Ile wynosi \(\displaystyle{ V \cap W}\) ?

[lukasz1804]

\(\displaystyle{ x\in V\iff x=a_V(1,1,0,0)+b_V(0,1,1,0)+c_V(0,0,1,1)=(a_V,a_V+b_V,b_V+c_V,c_V)}\) dla pewnych \(\displaystyle{ a_V,b_V,c_V\in\RR}\)
\(\displaystyle{ x\in W\iff x=a_W(1,0,1,0)+b_W(0,2,1,1)+c_W(1,2,1,2)=(a_W+c_W,2b_W+2c_W,a_W+b_W+c_W,b_W+2c_W)}\) dla pewnych \(\displaystyle{ a_W,b_W,c_W\in\RR}\)

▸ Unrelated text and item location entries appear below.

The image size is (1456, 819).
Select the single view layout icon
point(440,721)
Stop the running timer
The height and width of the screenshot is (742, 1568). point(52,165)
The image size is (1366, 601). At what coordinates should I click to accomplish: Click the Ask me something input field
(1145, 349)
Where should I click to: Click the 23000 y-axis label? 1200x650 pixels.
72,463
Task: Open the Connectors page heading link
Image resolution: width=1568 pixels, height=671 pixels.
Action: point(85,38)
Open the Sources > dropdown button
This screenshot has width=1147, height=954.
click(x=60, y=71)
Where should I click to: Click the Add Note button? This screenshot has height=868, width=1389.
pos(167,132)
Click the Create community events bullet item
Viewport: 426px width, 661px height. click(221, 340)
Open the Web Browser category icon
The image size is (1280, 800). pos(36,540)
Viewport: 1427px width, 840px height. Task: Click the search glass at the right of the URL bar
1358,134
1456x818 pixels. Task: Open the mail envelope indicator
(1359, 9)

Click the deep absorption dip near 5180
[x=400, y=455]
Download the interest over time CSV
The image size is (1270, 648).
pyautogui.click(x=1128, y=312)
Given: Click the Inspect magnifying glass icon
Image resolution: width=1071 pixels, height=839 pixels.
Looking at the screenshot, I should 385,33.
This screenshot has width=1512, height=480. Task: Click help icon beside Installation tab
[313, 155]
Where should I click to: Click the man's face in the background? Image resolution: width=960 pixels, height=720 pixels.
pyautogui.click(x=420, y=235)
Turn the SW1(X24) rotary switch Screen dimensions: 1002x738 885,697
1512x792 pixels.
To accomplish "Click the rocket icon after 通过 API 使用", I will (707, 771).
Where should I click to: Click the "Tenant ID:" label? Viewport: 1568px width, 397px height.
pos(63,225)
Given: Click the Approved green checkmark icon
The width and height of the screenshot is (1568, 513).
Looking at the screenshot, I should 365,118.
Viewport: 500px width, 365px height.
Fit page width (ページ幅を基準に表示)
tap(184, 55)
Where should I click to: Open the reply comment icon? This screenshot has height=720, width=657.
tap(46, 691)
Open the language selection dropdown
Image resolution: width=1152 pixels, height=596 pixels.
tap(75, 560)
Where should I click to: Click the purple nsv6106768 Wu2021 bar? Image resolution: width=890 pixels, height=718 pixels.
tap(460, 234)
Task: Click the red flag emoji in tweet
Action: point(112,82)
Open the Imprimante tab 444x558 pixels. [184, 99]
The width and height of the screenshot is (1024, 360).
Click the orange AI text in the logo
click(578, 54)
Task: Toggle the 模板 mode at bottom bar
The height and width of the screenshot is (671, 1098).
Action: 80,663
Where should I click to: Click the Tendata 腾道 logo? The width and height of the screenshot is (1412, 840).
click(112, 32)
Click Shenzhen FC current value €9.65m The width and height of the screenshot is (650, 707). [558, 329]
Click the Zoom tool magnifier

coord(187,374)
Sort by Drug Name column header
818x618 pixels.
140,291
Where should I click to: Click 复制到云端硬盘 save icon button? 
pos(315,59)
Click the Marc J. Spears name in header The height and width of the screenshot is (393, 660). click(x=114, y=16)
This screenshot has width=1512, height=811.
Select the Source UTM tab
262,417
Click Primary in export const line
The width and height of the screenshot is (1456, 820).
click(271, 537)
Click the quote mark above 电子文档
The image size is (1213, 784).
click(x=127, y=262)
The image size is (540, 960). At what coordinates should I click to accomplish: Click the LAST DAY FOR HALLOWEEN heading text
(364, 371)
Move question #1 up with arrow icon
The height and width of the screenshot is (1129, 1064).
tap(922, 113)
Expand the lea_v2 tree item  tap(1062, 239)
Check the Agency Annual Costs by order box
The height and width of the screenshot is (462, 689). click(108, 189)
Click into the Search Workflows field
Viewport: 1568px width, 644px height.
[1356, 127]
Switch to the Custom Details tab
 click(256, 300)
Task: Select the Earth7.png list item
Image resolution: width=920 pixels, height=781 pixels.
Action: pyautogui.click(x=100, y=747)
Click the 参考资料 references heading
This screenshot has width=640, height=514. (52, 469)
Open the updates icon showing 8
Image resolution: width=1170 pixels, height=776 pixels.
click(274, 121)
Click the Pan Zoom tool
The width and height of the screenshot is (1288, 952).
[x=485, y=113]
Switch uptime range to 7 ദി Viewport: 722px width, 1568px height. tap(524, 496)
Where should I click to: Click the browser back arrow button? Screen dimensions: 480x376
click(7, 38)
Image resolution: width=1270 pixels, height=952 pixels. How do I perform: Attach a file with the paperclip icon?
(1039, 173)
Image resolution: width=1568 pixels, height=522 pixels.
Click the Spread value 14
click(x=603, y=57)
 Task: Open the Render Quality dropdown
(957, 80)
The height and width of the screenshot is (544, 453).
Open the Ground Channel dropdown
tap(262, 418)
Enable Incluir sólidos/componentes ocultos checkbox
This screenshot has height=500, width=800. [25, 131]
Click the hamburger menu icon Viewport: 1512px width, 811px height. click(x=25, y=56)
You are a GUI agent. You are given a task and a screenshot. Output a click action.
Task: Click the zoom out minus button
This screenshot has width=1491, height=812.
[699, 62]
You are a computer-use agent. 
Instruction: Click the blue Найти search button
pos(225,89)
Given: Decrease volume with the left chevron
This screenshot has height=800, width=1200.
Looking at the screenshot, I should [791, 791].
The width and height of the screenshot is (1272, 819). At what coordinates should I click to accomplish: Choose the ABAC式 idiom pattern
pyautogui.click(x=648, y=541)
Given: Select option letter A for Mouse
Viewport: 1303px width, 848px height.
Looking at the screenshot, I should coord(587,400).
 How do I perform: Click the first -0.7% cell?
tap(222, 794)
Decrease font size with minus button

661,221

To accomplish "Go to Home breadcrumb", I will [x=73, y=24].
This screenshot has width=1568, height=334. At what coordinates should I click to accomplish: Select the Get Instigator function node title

Stąd mamy \(\displaystyle{ (a_V,a_V+b_V,b_V+c_V,c_V)=(a_W+c_W,2b_W+2c_W,a_W+b_W+c_W,b_W+2c_W)}\), czyli \(\displaystyle{ \begin{cases} a_V&=a_W+c_W \\ a_V+b_V&=2b_W+2c_W \\ b_V+c_V&=a_W+b_W+c_W \\ c_V&=b_W+2c_W \end{cases}\iff\begin{cases} a_V=a_W+c_W \\ b_V=-a_W+2b_W \\ c_V=2a_W-b_W+c_W \\ c_V=b_W+2c_W \end{cases}\iff\begin{cases} a_V=a_W+c_W \\ b_V=-a_W+2b_W \\ c_V=2a_W-b_W+c_W \\ c_W=2a_W-2b_W \end{cases}\implies\begin{cases} a_V=3a_W-2b_W \\ b_V=-a_W+2b_W \\ c_V=4a_W-3b_W \end{cases}}\)

To daje, że \(\displaystyle{ x\in V\cap W\iff x=(a_V,a_V+b_V,b_V+c_V,c_V)=(3a_W-2b_W,4a_W,3a_W-b_W,4a_W-3b_W)=a_W(3,4,3,4)-b_W(2,0,1,3)}\), więc

\(\displaystyle{ V\cap W=\mbox{lin}\big\{(3,4,3,4),(2,0,1,3)\big\}}\).